• **Set problem**
Rewrite the stretch of the material from its start through the line that contains "Action: (x=128, y=194)" as a Markdown table with the columns Row and Line text, giving each line its row number and leaving out blank lines.

• **Rows**
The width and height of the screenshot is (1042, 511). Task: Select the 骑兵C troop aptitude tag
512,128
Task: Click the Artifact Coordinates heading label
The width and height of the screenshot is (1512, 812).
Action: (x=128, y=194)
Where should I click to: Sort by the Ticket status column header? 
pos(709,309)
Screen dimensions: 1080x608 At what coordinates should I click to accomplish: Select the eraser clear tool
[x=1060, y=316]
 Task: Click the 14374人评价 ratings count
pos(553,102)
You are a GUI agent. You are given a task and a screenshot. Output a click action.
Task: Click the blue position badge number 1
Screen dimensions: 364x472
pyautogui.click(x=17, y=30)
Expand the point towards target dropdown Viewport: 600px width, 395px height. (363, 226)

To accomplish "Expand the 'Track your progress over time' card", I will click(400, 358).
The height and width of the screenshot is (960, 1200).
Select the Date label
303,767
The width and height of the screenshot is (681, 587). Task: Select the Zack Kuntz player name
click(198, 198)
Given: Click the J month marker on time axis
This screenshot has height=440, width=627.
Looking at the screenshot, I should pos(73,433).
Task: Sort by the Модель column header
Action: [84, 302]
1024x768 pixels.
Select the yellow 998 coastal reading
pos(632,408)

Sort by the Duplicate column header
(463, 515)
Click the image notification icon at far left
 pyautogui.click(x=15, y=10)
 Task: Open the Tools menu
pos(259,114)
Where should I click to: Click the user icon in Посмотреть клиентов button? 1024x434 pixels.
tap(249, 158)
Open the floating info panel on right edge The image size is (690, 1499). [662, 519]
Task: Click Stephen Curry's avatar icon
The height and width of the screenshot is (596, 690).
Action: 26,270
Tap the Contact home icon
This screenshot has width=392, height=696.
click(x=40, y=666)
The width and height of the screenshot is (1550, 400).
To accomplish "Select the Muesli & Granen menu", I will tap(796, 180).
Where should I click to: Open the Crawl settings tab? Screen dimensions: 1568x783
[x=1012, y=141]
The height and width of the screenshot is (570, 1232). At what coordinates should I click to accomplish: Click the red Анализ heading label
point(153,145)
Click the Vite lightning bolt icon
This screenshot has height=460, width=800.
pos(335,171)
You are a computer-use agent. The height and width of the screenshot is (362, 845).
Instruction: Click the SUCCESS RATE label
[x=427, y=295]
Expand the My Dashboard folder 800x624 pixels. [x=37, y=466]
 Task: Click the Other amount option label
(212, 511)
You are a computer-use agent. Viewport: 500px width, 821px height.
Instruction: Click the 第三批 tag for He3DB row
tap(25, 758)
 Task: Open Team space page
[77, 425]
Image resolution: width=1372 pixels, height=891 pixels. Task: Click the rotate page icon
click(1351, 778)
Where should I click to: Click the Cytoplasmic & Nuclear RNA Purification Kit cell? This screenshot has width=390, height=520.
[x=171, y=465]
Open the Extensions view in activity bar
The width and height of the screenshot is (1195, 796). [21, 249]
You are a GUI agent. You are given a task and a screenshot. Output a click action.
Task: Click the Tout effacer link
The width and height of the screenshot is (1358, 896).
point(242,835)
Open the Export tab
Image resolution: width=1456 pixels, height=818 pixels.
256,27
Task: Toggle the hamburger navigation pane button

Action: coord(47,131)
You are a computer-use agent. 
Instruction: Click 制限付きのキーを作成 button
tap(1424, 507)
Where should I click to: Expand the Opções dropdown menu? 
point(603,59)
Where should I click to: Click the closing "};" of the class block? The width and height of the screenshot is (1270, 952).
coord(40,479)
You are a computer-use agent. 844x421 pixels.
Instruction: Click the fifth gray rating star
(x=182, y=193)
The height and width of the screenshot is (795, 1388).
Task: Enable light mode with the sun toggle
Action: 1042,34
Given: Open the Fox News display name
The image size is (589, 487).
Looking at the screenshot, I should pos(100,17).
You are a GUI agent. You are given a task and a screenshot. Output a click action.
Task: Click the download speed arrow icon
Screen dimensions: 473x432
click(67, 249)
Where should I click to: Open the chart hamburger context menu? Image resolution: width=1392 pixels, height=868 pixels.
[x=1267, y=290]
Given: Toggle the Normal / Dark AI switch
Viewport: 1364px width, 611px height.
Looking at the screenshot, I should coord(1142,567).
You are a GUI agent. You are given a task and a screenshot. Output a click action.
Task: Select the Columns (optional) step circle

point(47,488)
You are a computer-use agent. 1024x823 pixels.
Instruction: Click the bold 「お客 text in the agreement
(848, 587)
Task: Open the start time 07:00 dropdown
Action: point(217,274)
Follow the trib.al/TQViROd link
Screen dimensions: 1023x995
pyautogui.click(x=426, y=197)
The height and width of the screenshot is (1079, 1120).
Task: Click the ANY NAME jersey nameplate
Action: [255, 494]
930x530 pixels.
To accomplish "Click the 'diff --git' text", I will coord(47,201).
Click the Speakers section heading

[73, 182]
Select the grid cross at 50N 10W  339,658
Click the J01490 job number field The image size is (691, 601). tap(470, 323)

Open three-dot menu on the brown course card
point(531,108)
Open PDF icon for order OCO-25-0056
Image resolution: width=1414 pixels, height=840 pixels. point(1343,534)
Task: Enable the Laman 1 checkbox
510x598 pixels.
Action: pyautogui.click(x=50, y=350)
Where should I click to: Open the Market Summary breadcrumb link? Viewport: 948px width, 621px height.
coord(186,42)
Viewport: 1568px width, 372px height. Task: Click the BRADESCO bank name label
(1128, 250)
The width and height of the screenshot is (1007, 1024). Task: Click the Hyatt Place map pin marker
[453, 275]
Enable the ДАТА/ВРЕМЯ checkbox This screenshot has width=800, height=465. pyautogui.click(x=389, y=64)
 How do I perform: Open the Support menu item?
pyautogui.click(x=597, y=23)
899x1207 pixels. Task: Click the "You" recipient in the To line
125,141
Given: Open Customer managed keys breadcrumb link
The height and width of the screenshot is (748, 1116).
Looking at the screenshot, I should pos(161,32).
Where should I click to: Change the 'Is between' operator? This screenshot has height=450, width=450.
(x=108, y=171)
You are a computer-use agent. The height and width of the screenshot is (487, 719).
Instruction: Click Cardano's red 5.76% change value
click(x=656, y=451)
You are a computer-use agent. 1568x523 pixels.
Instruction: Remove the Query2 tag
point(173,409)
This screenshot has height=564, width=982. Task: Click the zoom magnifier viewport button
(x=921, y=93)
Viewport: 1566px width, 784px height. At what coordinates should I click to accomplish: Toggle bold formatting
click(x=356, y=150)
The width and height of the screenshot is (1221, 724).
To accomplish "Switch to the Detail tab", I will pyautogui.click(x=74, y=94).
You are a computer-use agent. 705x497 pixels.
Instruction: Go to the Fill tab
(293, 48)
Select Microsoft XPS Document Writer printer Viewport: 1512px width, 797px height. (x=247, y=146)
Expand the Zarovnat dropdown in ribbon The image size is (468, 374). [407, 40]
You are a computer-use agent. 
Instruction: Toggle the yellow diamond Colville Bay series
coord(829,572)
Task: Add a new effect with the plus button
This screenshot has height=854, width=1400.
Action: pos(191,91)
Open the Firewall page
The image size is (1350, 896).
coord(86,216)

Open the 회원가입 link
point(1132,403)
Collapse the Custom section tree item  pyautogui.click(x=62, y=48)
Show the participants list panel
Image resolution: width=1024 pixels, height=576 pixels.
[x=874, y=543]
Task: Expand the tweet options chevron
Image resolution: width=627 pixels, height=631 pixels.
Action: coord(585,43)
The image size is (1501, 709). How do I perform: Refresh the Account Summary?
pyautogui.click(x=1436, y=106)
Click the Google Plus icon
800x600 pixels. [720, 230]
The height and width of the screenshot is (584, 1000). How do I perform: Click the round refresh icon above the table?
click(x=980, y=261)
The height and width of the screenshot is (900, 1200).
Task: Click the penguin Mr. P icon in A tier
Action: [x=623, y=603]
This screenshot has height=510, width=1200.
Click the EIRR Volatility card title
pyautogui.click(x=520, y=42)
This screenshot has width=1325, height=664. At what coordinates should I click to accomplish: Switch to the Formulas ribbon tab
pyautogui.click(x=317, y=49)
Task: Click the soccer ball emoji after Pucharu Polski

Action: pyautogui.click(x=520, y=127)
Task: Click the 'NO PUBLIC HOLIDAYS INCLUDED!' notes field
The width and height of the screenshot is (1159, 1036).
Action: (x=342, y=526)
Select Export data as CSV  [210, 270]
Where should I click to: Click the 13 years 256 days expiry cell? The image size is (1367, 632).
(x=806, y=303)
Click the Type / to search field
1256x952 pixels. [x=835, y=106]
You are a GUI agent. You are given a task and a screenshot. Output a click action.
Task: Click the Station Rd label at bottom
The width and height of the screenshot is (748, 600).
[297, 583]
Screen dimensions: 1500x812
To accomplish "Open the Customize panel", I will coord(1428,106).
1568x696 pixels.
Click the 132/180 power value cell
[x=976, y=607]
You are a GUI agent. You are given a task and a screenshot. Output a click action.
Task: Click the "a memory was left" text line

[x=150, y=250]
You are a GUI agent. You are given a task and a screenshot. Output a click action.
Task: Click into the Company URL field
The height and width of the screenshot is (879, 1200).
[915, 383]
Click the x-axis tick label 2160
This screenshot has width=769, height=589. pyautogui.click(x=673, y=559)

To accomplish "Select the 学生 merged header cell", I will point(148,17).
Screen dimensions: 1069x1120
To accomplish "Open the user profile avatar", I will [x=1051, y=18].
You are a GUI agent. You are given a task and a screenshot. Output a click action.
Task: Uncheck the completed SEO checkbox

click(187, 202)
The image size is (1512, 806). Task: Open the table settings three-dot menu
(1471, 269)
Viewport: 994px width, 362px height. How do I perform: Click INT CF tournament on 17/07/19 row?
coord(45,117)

• **Completed task**
| Row | Line text |
|---|---|
| 1 | The width and height of the screenshot is (1042, 511). Task: Select the 骑兵C troop aptitude tag |
| 2 | 512,128 |
| 3 | Task: Click the Artifact Coordinates heading label |
| 4 | The width and height of the screenshot is (1512, 812). |
| 5 | Action: (x=128, y=194) |